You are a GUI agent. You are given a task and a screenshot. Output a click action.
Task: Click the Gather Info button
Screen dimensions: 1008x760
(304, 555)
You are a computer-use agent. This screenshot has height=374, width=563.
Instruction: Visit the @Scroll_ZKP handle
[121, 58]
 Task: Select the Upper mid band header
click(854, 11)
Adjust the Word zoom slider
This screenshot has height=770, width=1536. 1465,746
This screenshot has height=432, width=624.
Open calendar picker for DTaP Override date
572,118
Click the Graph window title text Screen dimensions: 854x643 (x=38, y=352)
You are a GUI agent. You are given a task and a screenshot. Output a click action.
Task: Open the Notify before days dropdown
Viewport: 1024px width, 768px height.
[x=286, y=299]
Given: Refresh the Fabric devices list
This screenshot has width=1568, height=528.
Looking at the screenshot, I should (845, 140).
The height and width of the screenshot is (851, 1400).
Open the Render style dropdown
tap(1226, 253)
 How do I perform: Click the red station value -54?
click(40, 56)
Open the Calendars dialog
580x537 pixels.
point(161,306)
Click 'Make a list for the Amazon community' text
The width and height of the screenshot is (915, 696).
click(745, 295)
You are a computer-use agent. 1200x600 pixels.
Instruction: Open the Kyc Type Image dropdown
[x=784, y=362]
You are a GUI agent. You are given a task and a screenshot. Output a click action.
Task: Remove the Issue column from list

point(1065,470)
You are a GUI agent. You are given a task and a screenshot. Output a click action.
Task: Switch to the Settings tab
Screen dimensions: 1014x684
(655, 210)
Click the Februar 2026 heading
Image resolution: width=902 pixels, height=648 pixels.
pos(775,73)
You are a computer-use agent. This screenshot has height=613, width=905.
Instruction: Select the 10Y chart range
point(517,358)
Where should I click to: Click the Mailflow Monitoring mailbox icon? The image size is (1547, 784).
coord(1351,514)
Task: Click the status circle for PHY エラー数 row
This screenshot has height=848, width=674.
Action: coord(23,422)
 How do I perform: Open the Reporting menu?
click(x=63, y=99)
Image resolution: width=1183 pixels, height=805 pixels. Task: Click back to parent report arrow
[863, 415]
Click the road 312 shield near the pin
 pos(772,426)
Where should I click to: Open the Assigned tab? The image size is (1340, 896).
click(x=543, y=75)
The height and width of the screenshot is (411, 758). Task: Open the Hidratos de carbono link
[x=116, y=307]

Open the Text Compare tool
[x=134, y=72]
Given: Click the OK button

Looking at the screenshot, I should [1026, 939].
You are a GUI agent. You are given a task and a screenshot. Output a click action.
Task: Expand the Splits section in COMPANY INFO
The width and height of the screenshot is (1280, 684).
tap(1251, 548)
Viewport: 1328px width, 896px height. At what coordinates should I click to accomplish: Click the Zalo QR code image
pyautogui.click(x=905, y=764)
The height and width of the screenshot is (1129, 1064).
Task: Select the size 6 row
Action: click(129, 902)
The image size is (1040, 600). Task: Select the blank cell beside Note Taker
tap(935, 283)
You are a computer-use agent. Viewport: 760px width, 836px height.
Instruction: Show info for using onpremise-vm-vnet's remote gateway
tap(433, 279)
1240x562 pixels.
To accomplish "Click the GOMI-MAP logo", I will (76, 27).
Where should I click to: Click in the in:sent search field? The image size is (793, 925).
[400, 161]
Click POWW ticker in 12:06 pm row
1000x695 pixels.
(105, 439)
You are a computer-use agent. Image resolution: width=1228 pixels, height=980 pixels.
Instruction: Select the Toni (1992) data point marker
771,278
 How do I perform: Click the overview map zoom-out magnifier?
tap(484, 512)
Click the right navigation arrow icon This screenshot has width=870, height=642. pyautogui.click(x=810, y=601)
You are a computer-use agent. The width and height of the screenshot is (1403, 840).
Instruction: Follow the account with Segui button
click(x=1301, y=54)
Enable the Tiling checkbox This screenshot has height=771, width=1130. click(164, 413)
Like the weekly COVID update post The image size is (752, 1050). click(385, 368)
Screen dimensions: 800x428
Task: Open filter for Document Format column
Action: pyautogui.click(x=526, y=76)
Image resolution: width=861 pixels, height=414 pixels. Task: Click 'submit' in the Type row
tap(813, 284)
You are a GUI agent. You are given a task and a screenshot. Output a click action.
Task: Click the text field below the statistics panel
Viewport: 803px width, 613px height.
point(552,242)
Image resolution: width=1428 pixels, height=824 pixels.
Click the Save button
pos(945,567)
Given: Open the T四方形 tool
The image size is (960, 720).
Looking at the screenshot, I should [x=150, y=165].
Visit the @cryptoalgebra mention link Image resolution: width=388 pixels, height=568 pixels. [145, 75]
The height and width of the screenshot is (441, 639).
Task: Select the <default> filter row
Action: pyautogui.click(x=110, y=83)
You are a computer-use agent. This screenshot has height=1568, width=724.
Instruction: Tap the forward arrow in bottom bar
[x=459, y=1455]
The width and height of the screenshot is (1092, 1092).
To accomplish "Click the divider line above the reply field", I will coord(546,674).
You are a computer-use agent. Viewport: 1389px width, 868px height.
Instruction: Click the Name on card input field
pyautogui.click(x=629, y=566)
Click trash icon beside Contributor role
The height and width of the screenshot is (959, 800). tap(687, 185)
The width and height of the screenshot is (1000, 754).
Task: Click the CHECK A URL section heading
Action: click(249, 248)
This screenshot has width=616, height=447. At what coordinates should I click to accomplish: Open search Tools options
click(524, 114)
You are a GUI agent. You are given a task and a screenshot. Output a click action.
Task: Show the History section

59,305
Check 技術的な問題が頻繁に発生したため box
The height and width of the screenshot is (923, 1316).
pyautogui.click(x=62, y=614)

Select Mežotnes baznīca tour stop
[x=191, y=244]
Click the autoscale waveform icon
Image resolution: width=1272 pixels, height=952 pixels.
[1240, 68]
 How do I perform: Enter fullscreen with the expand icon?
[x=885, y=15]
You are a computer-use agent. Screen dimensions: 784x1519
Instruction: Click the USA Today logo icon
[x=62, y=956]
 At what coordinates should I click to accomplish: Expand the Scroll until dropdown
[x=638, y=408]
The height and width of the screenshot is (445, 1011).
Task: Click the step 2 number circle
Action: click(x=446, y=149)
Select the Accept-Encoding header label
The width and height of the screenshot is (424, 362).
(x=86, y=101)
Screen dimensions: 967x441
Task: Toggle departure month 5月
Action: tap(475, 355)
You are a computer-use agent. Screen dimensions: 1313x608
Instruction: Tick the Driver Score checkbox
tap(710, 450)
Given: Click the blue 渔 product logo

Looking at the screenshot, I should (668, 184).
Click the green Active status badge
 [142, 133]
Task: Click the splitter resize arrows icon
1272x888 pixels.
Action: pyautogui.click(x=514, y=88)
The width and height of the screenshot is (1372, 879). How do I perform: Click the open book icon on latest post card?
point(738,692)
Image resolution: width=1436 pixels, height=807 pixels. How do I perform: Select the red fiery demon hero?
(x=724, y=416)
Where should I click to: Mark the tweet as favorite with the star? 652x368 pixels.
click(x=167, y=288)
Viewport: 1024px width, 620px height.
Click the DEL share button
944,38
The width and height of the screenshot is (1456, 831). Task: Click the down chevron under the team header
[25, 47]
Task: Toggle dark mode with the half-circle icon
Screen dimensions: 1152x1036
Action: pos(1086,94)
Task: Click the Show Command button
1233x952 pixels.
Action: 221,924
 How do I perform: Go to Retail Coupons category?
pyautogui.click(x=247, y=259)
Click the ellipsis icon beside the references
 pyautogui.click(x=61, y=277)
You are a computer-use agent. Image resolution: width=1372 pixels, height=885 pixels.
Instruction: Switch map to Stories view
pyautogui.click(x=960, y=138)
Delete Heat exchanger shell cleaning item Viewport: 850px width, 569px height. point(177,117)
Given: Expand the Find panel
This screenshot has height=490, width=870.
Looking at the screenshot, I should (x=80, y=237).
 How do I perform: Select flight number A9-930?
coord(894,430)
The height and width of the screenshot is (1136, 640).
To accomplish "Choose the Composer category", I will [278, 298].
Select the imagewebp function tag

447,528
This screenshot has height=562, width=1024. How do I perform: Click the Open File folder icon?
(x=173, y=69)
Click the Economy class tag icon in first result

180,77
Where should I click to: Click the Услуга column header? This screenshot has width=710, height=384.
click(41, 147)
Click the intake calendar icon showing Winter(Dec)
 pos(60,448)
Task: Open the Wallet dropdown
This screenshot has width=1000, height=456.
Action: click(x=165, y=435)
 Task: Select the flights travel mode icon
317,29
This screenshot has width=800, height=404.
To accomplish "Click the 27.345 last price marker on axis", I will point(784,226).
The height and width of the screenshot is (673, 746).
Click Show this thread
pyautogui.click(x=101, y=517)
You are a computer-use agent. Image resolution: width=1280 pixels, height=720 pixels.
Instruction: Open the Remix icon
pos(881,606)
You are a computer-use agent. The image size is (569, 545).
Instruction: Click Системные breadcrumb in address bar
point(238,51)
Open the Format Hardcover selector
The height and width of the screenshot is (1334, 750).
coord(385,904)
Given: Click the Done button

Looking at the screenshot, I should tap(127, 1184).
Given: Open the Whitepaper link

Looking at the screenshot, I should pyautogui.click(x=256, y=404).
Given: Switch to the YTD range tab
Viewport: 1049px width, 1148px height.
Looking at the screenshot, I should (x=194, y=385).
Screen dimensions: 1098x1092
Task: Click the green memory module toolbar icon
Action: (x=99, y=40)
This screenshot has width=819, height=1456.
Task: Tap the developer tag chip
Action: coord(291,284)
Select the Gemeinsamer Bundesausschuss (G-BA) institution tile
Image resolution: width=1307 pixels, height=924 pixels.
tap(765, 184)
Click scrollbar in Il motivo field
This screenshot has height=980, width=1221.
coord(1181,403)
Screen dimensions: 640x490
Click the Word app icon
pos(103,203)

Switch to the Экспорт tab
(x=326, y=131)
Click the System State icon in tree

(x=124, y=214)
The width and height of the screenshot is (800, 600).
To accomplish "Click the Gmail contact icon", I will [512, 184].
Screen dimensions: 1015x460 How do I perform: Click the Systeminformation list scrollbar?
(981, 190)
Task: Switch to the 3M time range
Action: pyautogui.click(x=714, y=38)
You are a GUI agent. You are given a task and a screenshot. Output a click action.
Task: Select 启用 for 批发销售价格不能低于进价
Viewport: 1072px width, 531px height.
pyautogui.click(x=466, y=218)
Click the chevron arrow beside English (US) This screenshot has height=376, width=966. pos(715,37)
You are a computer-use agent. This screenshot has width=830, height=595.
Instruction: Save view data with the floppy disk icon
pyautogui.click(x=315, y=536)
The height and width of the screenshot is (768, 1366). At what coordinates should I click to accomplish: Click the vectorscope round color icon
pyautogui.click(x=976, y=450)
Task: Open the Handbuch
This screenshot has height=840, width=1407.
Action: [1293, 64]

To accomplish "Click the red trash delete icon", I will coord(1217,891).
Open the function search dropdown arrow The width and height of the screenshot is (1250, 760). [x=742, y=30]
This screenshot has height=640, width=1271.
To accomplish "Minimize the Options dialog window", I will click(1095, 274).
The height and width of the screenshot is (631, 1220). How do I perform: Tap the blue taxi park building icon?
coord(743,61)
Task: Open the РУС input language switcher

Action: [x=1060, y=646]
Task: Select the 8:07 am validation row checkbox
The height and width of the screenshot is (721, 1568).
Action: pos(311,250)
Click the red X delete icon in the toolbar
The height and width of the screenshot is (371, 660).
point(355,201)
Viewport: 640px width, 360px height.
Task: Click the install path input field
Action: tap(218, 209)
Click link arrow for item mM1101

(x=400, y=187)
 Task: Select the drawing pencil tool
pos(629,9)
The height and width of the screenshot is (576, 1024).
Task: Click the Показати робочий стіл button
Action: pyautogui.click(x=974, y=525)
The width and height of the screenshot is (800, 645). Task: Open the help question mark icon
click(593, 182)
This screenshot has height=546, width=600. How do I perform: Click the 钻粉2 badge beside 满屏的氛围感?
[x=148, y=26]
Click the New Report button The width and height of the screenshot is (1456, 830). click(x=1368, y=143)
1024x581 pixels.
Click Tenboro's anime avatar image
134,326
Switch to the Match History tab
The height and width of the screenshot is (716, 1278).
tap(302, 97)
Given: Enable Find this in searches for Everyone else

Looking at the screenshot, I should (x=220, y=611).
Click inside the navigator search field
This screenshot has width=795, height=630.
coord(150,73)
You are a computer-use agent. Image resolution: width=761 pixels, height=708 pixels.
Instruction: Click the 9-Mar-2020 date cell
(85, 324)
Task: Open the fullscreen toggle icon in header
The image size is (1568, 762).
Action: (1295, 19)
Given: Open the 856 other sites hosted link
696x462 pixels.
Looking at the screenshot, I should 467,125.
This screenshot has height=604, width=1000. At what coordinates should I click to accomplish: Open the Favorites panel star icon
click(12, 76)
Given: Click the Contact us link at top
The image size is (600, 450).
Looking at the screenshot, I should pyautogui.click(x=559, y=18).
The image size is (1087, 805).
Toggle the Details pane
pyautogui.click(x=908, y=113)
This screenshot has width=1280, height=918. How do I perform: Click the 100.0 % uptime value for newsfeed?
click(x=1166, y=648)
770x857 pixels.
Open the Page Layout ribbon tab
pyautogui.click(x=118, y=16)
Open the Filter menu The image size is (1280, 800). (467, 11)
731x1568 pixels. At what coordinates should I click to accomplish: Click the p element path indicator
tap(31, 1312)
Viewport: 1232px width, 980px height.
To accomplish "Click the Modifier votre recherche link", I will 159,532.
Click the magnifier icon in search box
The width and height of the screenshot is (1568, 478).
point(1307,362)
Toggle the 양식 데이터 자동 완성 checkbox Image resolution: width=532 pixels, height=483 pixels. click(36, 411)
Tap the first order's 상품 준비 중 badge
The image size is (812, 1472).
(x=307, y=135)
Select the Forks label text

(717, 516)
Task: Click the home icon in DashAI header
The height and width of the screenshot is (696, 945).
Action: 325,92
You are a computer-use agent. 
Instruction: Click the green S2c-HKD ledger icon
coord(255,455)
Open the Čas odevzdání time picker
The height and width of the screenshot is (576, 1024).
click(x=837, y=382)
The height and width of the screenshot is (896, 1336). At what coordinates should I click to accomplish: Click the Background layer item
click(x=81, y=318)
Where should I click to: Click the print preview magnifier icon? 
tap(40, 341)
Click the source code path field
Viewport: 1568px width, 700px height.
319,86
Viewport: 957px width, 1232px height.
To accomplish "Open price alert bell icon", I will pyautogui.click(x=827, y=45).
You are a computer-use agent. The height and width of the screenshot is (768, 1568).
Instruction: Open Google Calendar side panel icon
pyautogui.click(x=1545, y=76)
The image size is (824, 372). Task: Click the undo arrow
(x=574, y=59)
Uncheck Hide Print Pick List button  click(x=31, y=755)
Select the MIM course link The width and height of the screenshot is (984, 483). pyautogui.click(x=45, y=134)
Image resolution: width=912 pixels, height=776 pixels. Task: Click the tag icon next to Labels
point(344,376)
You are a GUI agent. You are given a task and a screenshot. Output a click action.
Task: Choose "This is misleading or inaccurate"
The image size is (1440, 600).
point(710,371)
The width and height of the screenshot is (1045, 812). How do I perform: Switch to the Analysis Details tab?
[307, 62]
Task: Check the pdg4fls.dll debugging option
---*---
Taking the entries above, write out exactly each line from the one holding "Instruction: Click the green" to the one holding "Uncheck Hide Print", both included, and stop there.

*ANSWER FOR THE TASK*:
Instruction: Click the green S2c-HKD ledger icon
coord(255,455)
Open the Čas odevzdání time picker
The height and width of the screenshot is (576, 1024).
click(x=837, y=382)
The height and width of the screenshot is (896, 1336). At what coordinates should I click to accomplish: Click the Background layer item
click(x=81, y=318)
Where should I click to: Click the print preview magnifier icon? 
tap(40, 341)
Click the source code path field
Viewport: 1568px width, 700px height.
319,86
Viewport: 957px width, 1232px height.
To accomplish "Open price alert bell icon", I will pyautogui.click(x=827, y=45).
You are a computer-use agent. The height and width of the screenshot is (768, 1568).
Instruction: Open Google Calendar side panel icon
pyautogui.click(x=1545, y=76)
The image size is (824, 372). Task: Click the undo arrow
(x=574, y=59)
Uncheck Hide Print Pick List button  click(x=31, y=755)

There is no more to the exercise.